[Input material start]
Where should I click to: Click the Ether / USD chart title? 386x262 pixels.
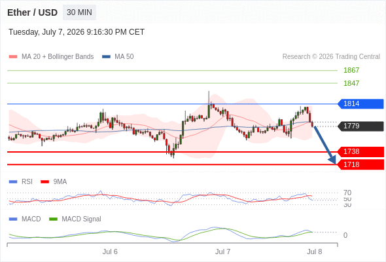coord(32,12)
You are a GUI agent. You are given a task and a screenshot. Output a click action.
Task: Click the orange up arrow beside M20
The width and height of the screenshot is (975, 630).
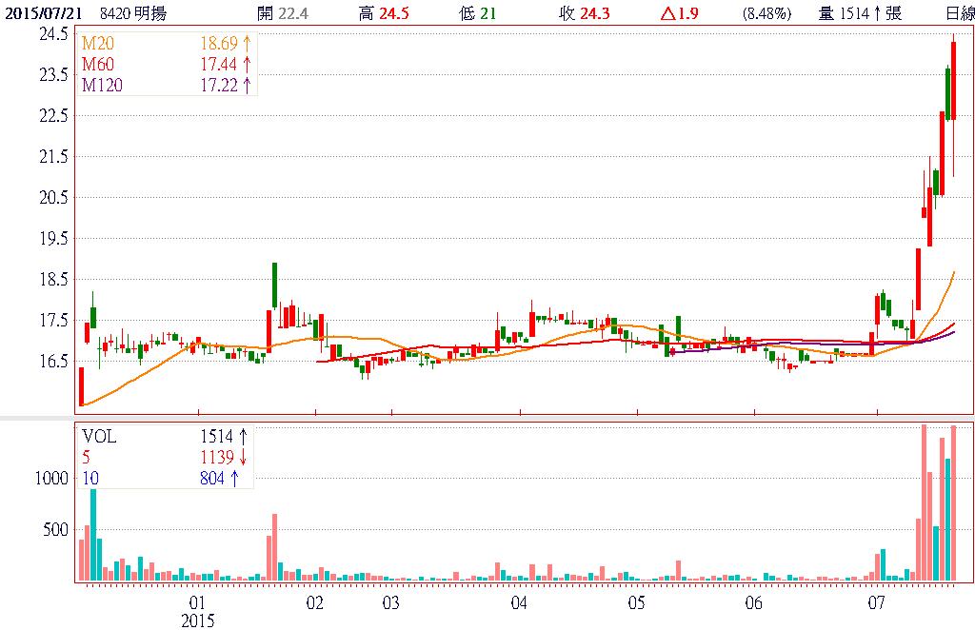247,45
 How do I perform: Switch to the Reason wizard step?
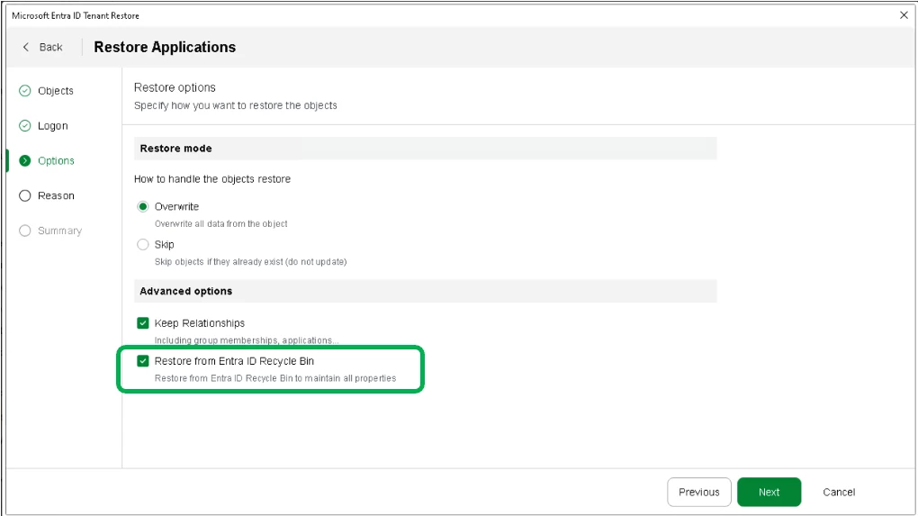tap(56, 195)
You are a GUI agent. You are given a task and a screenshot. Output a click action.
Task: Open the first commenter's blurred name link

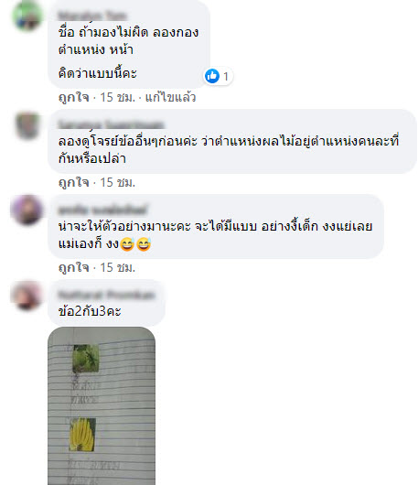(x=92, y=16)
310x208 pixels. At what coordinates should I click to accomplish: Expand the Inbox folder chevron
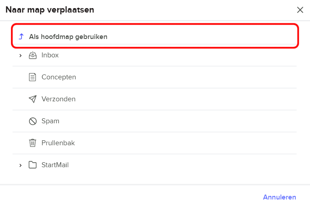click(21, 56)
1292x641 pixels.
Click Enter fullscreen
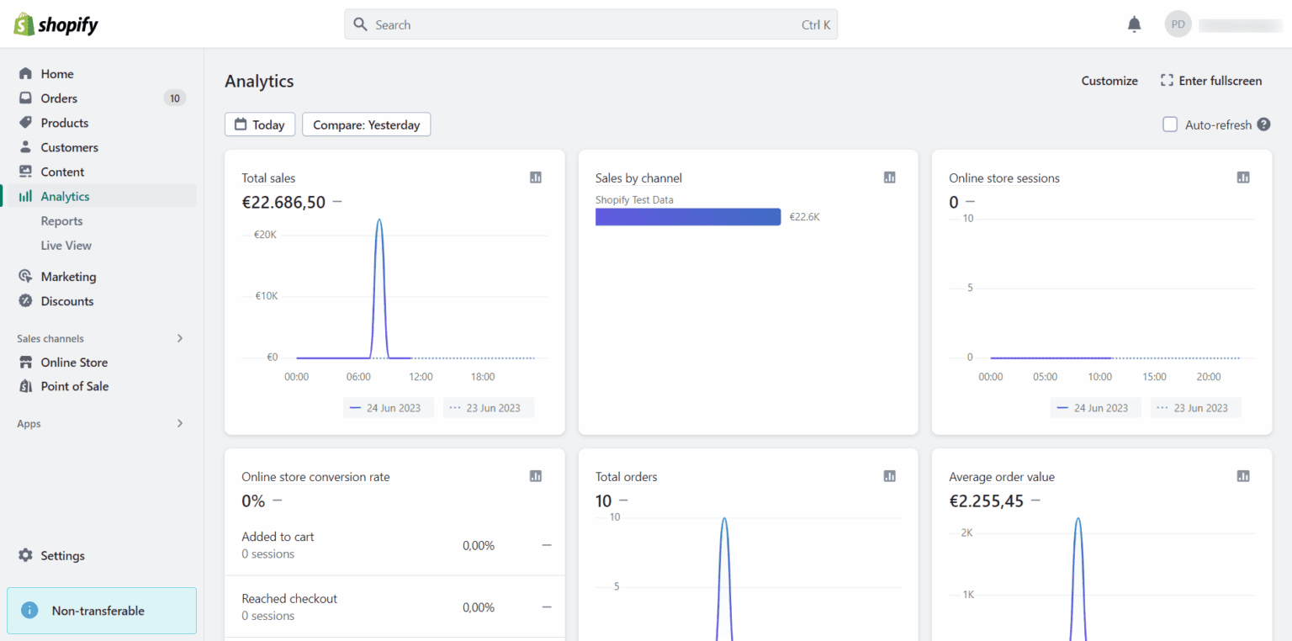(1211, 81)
[Input material end]
Task to complete:
Update the items from the beginning through the line containing "tap(56, 195)" by replacing "screenshot" with "screen capture" and keeping everything else the same. Leave the pictures out of the answer.

Response below:
Where should I click to: Click the Ether / USD chart title? 386x262 pixels.
coord(32,12)
You are a GUI agent. You are given a task and a screen capture. Output a click action.
Task: Click the orange up arrow beside M20
The width and height of the screen capture is (975, 630).
247,45
 How do I perform: Switch to the Reason wizard step?
tap(56, 195)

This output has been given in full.